Beneath this instruction is a listing. Transcribe from it only the stretch from the line with "Given: Go Back to the previous tour page" through the line with "The image size is (1475, 812).", both end lines included, exactly as written.
■ ■ ■ ■
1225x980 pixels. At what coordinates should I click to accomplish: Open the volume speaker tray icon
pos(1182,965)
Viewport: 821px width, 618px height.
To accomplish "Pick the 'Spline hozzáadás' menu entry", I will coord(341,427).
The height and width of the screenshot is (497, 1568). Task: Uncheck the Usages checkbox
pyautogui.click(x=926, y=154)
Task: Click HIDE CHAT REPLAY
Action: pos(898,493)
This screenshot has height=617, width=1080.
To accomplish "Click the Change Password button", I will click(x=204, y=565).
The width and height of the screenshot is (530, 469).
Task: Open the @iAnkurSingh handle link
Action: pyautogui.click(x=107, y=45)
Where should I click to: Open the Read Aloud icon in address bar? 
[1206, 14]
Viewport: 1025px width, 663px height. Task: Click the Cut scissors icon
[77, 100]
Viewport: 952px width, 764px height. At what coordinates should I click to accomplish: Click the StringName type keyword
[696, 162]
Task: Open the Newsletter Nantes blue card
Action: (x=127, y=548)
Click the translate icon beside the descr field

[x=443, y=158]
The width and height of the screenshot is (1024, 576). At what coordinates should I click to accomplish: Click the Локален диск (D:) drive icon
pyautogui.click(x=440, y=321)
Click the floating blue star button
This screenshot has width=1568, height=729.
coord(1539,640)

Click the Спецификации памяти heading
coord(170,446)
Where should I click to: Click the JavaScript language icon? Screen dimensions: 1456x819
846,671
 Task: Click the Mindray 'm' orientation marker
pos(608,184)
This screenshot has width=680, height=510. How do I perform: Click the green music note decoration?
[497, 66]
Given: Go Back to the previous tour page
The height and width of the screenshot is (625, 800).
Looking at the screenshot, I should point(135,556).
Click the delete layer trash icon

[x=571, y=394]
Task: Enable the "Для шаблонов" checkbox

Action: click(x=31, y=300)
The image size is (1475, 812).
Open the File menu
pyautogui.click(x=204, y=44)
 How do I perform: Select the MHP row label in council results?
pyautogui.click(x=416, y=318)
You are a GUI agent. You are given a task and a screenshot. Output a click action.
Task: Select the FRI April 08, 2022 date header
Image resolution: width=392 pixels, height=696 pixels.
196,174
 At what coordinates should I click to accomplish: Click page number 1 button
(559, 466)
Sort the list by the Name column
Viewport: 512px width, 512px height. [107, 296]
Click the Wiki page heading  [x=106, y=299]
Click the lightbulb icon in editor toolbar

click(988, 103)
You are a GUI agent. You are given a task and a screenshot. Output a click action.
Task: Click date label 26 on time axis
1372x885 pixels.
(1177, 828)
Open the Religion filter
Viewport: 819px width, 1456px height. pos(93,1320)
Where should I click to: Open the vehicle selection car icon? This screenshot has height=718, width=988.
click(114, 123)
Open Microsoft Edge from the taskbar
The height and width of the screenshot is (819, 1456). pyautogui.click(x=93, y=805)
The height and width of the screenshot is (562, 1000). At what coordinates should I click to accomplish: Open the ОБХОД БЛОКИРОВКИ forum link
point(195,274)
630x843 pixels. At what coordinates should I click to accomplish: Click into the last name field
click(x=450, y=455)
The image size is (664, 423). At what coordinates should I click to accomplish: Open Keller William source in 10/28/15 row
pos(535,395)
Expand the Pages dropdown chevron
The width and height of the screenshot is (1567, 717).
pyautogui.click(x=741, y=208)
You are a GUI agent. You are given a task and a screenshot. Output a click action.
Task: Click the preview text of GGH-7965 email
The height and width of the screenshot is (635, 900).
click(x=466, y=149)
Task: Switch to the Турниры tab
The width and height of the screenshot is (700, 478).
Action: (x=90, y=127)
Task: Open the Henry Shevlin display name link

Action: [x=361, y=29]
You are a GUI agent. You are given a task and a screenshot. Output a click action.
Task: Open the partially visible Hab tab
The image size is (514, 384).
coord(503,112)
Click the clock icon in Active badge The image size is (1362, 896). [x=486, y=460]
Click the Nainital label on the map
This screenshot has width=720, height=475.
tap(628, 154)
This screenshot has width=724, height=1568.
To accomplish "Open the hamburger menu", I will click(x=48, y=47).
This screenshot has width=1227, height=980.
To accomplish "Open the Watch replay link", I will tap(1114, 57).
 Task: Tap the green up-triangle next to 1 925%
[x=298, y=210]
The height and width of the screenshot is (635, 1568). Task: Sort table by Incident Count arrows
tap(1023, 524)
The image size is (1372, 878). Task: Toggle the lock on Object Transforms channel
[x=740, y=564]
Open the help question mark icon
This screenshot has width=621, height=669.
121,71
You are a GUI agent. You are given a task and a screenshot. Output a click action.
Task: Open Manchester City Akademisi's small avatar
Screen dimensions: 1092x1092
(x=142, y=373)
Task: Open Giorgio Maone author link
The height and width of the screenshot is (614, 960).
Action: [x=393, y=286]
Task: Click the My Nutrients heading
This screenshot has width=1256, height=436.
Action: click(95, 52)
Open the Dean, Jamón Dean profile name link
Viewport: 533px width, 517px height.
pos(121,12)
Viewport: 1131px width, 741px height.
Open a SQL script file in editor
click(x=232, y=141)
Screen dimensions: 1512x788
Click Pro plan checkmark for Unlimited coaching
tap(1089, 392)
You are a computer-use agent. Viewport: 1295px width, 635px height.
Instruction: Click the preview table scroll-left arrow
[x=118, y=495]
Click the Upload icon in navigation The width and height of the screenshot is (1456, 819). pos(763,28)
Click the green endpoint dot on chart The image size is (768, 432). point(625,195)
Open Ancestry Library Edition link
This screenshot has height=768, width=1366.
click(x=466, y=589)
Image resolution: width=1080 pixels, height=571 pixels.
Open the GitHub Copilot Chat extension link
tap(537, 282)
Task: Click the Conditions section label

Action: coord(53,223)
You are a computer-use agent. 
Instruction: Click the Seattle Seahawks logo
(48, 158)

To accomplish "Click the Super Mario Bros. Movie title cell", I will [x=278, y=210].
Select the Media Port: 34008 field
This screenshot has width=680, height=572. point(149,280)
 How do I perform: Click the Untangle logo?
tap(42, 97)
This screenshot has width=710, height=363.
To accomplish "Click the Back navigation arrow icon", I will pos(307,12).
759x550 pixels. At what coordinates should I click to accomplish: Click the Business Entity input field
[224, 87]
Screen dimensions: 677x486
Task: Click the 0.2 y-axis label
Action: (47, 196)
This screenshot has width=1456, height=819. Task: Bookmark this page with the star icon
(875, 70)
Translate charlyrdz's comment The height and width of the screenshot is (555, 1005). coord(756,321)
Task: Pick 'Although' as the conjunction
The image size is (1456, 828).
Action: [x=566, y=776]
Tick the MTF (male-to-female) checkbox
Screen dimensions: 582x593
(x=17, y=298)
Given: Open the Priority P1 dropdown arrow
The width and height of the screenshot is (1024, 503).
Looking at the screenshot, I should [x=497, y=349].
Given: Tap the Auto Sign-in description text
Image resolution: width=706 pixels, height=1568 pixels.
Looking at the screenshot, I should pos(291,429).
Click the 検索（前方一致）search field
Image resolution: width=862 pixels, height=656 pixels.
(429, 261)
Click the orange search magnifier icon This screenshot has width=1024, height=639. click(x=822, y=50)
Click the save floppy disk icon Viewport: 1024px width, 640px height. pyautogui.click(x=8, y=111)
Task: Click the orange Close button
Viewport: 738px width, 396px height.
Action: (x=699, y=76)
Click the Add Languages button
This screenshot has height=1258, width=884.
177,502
■ ■ ■ ■
• WRITTEN RESPONSE
Given: Go Back to the previous tour page
The height and width of the screenshot is (625, 800).
Looking at the screenshot, I should point(135,556).
Click the delete layer trash icon

[x=571, y=394]
Task: Enable the "Для шаблонов" checkbox

Action: click(x=31, y=300)
The image size is (1475, 812).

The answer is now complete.